> **Material shown**
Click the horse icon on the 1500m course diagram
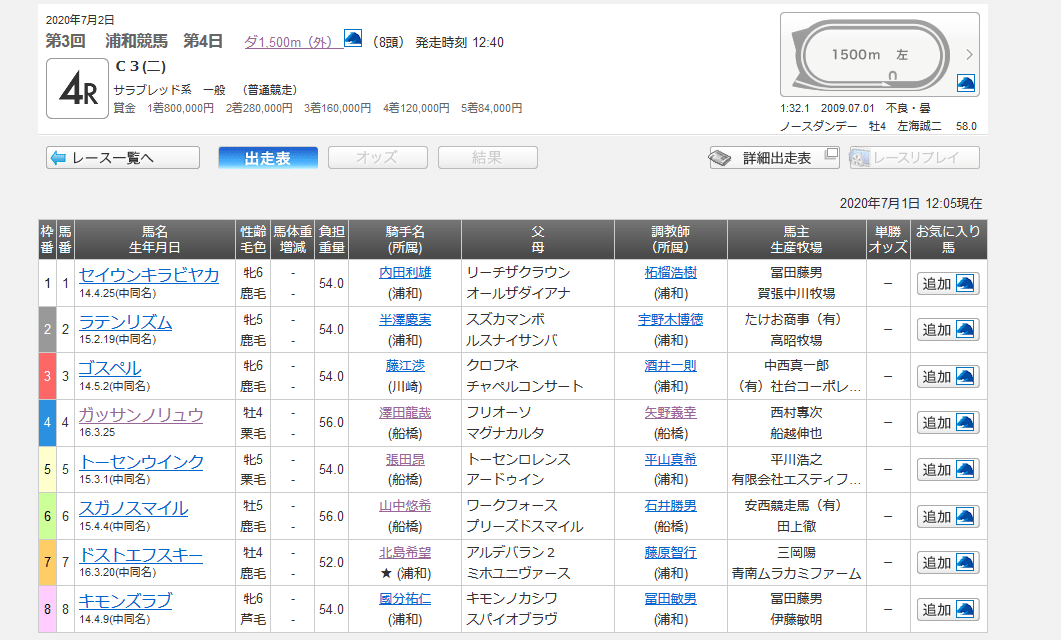1061x640 pixels. pos(964,85)
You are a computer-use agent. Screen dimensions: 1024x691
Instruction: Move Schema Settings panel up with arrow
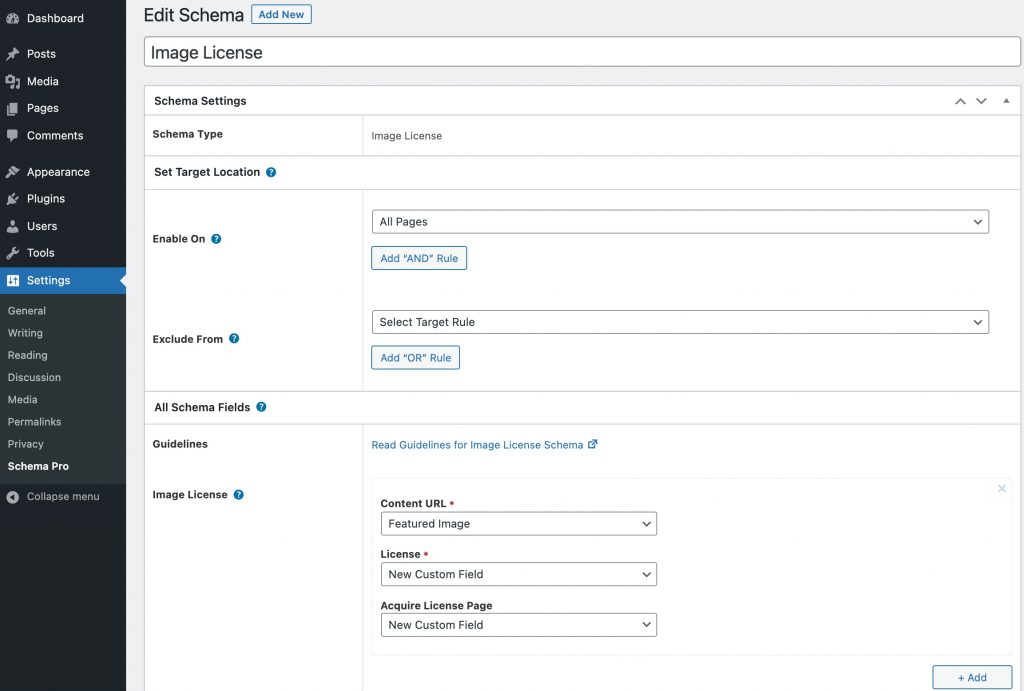960,101
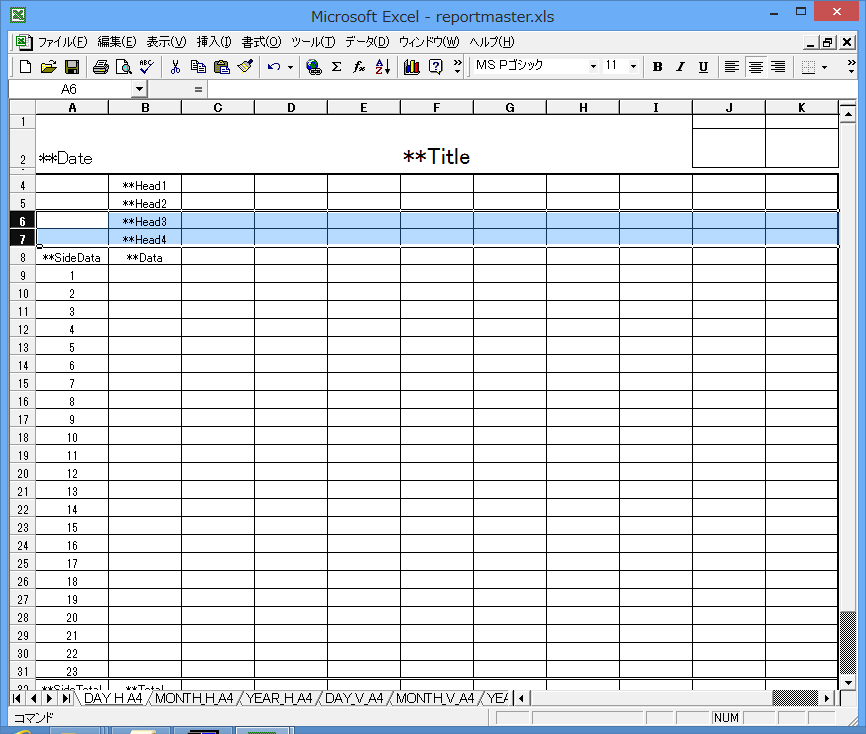
Task: Open the 書式(O) menu
Action: pyautogui.click(x=261, y=42)
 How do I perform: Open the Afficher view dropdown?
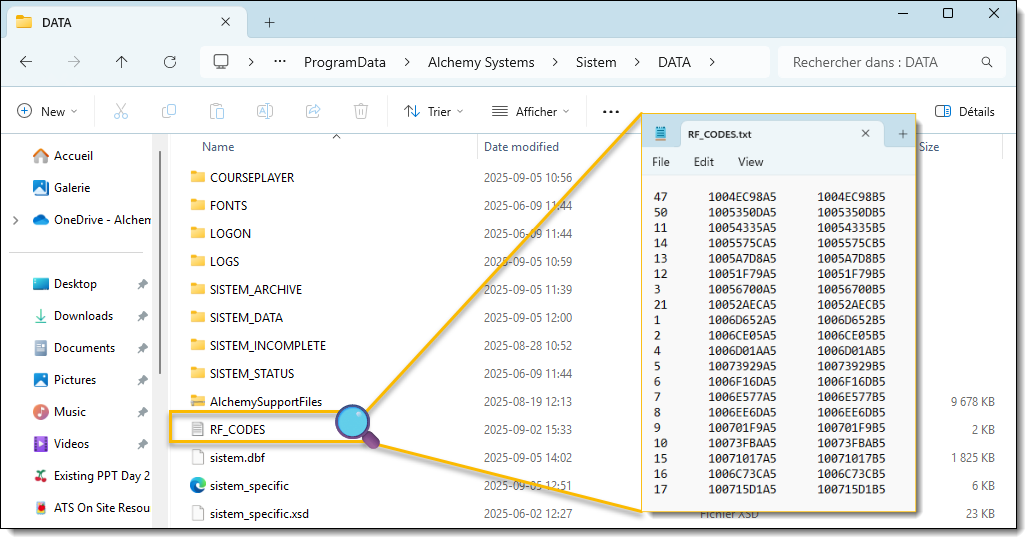pyautogui.click(x=530, y=111)
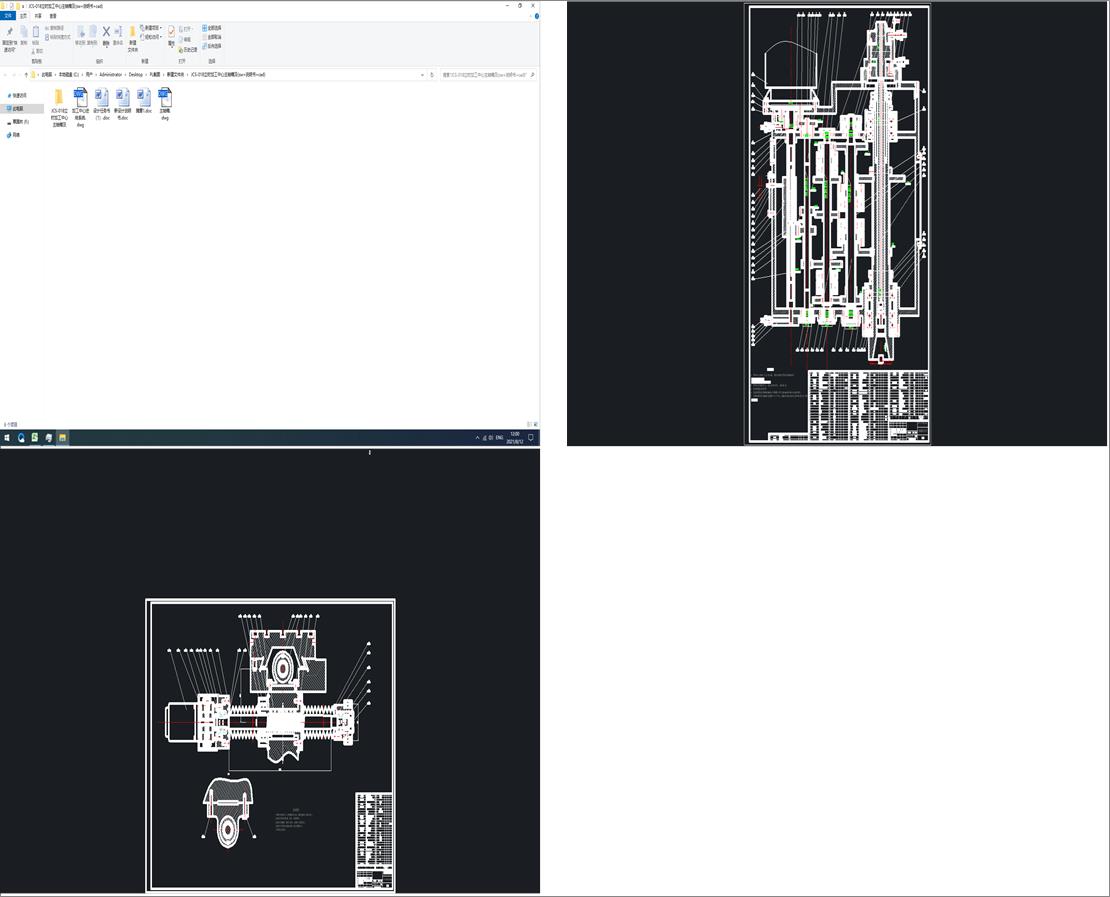Select the 重命名 (Rename) icon
The width and height of the screenshot is (1110, 897).
118,32
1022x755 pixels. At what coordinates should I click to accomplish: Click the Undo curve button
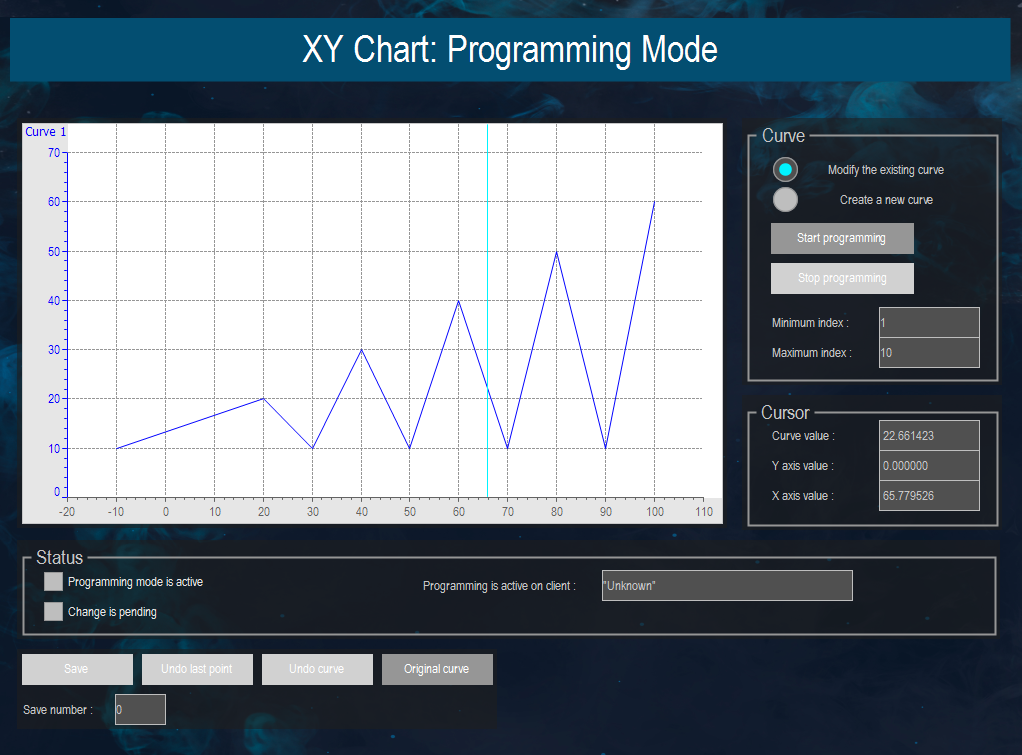click(x=317, y=669)
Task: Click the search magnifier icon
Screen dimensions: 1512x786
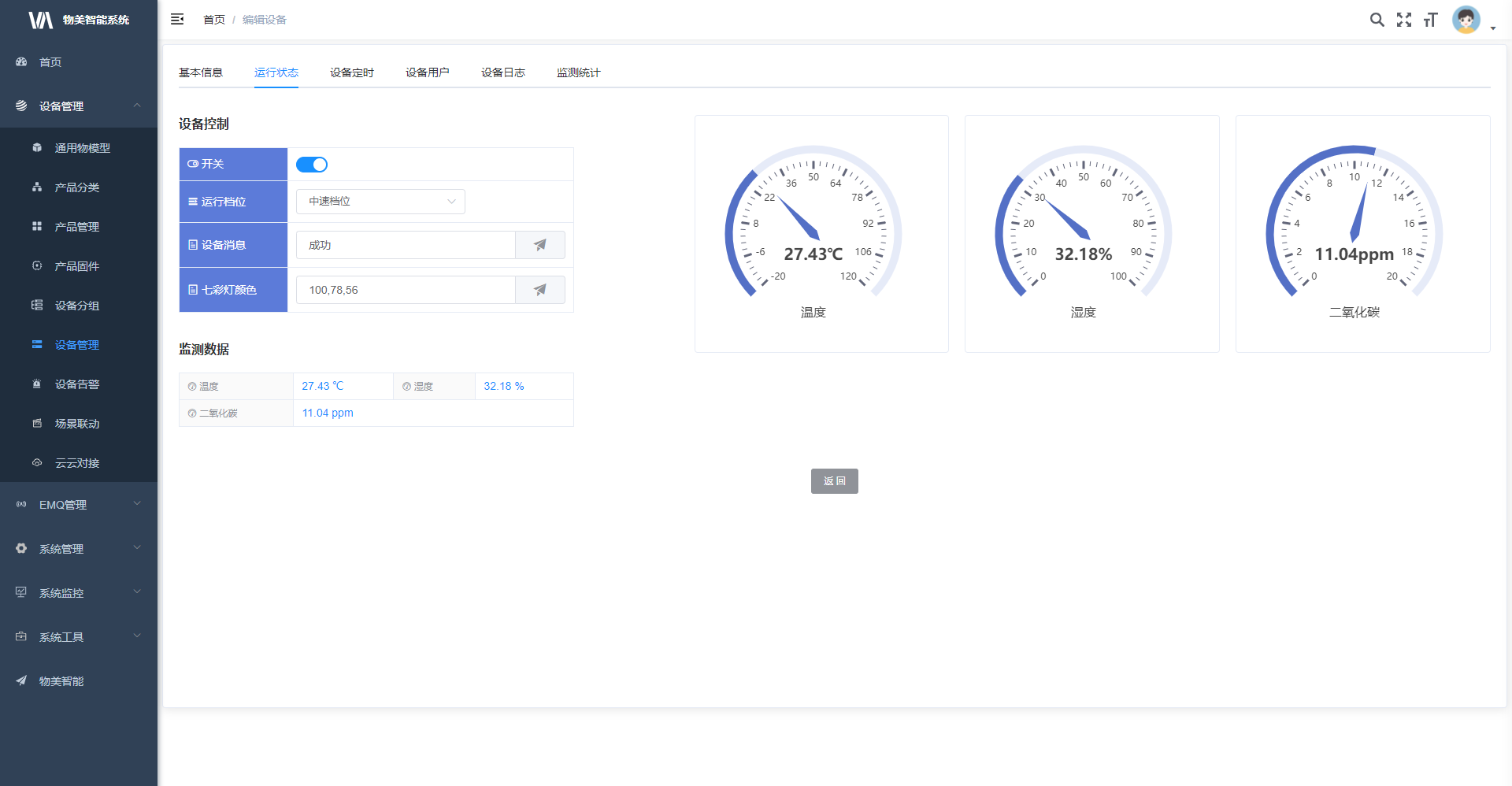Action: tap(1377, 20)
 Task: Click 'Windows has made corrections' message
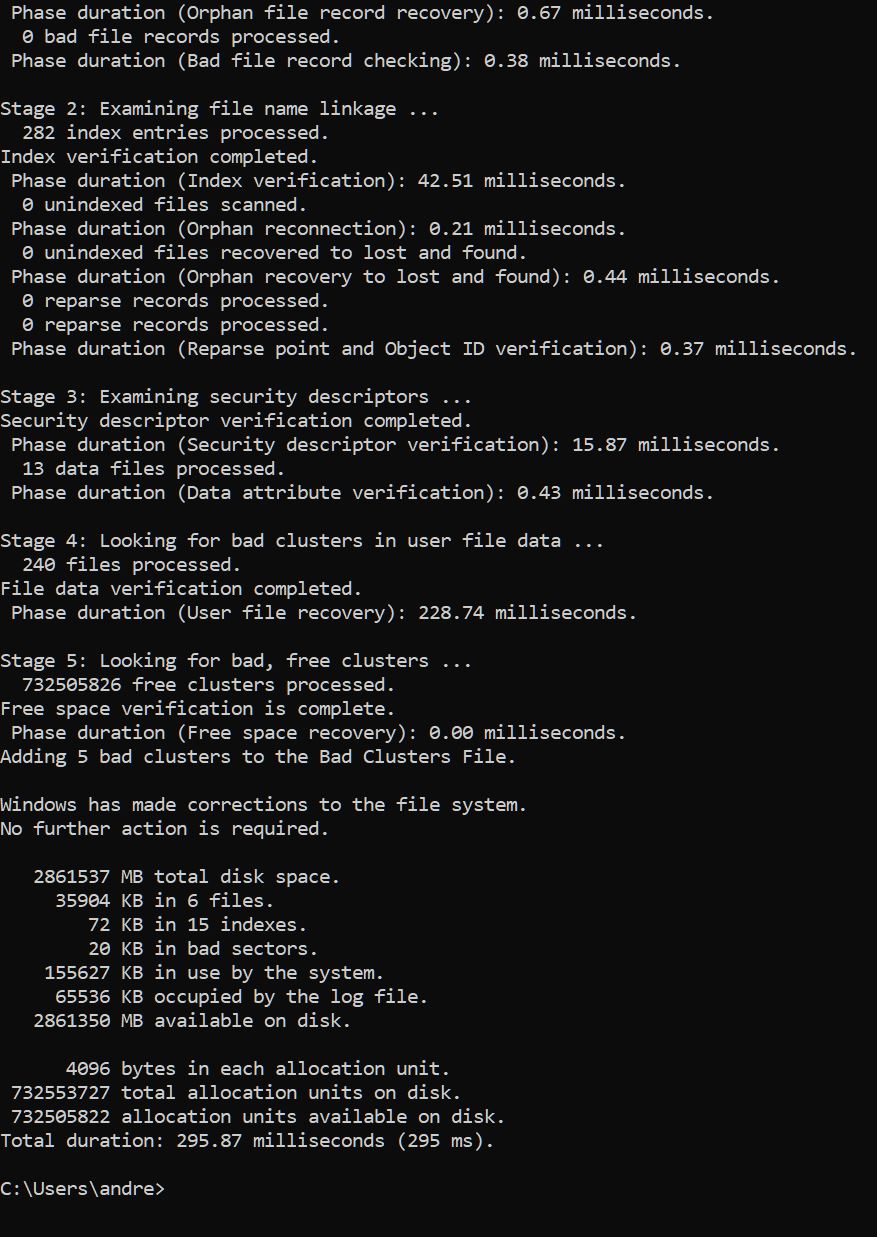(x=264, y=805)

> **Description of the task**
In the transcription, every picture is to be excluded and the records above given again exactly.

> **Answer to the exercise**
Click the horse icon on the 1500m course diagram
1061x640 pixels. pos(964,85)
You are a computer-use agent. Screen dimensions: 1024x691
Instruction: Move Schema Settings panel up with arrow
960,101
Task: Open the 書式(O) menu
Action: pyautogui.click(x=261, y=42)
 How do I perform: Open the Afficher view dropdown?
pyautogui.click(x=530, y=111)
Select the 重命名 (Rename) icon
The width and height of the screenshot is (1110, 897).
118,32
1022x755 pixels. At what coordinates should I click to accomplish: Click the Undo curve button
click(x=317, y=669)
Task: Click the search magnifier icon
Screen dimensions: 1512x786
Action: tap(1377, 20)
 Task: Click 'Windows has made corrections' message
(x=264, y=805)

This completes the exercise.